また、財物の出入りを受け持つ「副寺」の条は、米や麦、金銭などを記帳し、日々や一定の期間ごとに収支を報告することを述べています。寺の財物には、十方の僧たちが関わるという考えが、その責任の背景にあります。必要な病僧への支給も、すぐに行うよう求めています。帳面を付けることと、人に必要なものを届けることは、別々の関心ではありません。
こうした条文からは、台所を単に修行の後の裏方と見るだけでは足りないことが分かります。食材やお金を預かる時に、誰のために使うのかを忘れない。具体的な分担の中で、仏教の共同生活を支える役目を果たしていたのです。経蔵を守る知蔵の仕事も、その別の一例です。
「方丈さん」と聞こえたら
人に向けて「方丈さん」と呼ぶのを聞いて、今度は建物のことではないと気づく場合もあります。禅宗では、住職をそう呼ぶ例があります。僧侶の呼び方は役職や寺院の習慣に沿うため、場所の案内なのか、人への呼びかけなのかで受け取ります。

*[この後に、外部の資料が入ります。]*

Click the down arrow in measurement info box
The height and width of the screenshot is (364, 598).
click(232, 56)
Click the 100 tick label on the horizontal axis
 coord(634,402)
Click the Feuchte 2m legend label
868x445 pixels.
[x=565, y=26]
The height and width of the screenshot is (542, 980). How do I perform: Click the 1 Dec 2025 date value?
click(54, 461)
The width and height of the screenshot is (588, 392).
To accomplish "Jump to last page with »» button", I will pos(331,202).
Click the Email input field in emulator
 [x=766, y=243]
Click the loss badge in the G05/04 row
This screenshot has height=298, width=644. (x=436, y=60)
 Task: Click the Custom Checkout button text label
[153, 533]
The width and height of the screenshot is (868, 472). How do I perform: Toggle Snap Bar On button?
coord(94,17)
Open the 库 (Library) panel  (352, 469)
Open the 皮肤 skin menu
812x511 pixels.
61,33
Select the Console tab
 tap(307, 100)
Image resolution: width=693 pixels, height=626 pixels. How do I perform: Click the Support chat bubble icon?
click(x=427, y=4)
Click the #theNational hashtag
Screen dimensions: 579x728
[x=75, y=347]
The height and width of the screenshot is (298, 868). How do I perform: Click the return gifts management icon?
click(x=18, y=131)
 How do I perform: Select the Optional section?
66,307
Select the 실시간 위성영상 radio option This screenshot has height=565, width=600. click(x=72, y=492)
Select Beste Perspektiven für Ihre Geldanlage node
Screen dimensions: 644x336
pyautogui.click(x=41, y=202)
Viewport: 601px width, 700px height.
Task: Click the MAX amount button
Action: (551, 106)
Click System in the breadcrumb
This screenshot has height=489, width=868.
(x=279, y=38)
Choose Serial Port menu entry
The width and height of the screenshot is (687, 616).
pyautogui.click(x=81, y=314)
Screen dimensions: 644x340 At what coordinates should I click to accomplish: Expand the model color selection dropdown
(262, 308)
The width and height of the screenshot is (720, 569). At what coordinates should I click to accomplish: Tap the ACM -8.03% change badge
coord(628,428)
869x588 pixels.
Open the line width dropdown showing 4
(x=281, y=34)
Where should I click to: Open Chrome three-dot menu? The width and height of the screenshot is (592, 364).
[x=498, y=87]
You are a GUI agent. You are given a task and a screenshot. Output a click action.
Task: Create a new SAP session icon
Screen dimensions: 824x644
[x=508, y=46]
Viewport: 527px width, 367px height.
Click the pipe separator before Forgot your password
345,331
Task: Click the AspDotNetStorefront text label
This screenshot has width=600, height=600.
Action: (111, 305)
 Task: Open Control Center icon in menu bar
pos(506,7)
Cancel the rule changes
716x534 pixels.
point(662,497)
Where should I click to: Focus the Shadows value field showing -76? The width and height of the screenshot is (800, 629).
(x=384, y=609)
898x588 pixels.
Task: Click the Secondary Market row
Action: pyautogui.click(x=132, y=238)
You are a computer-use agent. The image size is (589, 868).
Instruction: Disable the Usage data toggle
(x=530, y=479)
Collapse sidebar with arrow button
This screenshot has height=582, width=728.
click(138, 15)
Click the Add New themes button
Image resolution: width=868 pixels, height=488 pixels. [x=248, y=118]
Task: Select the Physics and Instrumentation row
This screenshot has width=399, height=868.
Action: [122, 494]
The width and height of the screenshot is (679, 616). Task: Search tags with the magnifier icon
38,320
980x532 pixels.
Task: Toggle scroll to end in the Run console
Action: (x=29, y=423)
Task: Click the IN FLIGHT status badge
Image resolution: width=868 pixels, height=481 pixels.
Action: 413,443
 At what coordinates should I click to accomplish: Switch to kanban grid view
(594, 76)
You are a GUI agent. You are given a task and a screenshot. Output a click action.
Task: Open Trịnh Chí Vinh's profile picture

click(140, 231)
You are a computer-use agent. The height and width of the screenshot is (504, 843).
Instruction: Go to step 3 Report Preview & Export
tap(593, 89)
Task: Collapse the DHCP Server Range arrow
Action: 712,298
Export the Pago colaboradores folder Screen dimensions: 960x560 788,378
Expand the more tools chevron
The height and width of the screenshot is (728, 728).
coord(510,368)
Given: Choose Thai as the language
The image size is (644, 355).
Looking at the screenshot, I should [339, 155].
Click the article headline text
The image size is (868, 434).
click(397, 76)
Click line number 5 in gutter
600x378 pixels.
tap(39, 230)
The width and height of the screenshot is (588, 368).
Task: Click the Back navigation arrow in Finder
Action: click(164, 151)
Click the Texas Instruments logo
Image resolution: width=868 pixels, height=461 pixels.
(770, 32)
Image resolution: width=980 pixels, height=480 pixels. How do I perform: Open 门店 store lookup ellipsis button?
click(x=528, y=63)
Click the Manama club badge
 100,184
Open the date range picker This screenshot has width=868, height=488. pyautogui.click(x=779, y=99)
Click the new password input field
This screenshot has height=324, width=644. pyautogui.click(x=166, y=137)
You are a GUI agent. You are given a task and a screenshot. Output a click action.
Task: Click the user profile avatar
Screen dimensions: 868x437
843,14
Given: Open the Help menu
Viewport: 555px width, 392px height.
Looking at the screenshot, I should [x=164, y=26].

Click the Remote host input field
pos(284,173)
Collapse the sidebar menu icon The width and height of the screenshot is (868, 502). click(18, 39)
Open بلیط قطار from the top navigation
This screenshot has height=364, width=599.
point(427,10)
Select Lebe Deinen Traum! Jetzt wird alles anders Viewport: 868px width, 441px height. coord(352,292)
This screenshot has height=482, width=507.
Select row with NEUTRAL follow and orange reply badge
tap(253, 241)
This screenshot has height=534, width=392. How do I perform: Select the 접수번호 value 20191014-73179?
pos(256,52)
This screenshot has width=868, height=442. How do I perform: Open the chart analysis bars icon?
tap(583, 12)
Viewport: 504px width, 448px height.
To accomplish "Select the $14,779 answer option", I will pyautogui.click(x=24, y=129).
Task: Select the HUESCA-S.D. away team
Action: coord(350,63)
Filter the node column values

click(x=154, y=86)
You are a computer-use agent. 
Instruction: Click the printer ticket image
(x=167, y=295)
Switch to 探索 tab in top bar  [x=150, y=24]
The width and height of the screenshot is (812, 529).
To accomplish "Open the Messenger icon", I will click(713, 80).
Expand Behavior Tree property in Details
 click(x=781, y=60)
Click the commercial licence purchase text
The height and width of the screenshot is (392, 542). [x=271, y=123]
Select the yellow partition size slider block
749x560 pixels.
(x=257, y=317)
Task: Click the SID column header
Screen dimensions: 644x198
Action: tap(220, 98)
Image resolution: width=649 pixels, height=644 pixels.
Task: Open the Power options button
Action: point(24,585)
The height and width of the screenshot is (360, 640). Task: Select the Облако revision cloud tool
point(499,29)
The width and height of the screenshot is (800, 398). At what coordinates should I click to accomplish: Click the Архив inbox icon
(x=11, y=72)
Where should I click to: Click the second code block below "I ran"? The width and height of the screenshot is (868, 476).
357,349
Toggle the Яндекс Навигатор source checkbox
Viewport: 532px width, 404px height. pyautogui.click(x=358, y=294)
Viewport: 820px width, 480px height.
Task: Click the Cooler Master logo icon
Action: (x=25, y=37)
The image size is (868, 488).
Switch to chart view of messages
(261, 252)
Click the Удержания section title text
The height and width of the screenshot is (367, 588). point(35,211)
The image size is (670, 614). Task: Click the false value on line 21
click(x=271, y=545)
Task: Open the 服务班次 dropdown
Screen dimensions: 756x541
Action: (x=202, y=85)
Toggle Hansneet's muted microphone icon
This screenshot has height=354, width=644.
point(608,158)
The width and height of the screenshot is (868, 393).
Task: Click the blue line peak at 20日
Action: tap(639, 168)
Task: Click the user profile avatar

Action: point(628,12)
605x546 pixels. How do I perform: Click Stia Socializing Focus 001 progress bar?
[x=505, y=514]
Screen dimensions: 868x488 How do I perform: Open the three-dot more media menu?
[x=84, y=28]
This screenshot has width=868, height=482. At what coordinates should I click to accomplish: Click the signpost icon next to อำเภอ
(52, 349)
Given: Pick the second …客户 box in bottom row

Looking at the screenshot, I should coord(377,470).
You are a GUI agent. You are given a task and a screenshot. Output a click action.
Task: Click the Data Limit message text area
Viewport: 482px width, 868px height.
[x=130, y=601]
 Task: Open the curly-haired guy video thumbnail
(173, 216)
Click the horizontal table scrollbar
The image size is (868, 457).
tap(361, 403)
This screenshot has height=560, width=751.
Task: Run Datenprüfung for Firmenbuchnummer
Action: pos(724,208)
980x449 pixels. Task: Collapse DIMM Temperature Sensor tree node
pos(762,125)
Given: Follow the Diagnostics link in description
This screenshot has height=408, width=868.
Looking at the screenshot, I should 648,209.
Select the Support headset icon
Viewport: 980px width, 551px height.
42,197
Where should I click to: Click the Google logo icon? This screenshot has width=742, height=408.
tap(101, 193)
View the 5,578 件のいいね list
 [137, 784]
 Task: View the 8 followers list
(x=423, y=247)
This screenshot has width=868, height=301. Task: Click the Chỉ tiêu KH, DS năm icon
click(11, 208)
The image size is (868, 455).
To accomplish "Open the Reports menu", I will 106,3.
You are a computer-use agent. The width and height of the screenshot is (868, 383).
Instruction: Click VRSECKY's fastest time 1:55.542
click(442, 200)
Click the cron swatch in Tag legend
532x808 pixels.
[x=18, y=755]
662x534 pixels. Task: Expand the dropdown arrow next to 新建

初めて訪ねる時は、「庫裏はどこですか」と場所だけを聞くより、「法事の相談に来ました」「予約した拝観の受付を探しています」と用件も伝えられます。庫裏と書かれた入口があっても、そこからすべての部屋に入れるわけではありません。案内された場所で待つ間、食事を作る場所、人を迎える部屋、仏前へ進む道が、同じ境内の暮らしを支えていることに気づけるでしょう。
よくある質問
庫裏は、禅宗のお寺だけにありますか?
禅宗寺院だけのものではありません。京都市が紹介する真宗大谷派の正願寺にも庫裏があり、本堂や居室と一体になっています。大きな禅寺で見た配置を、すべてのお寺に当てはめず、その寺院の案内に沿って確かめます。
方丈は建物ですか、それともお坊さんの呼び名ですか?
建物を指す場合と、禅宗で住職を方丈さんと呼ぶ場合があります。境内図の「方丈」は場所を、「方丈さんにお尋ねください」は人を指すと考えると、案内の意味が分かります。相手を呼ぶ時は、その寺院での呼び方に合わせられます。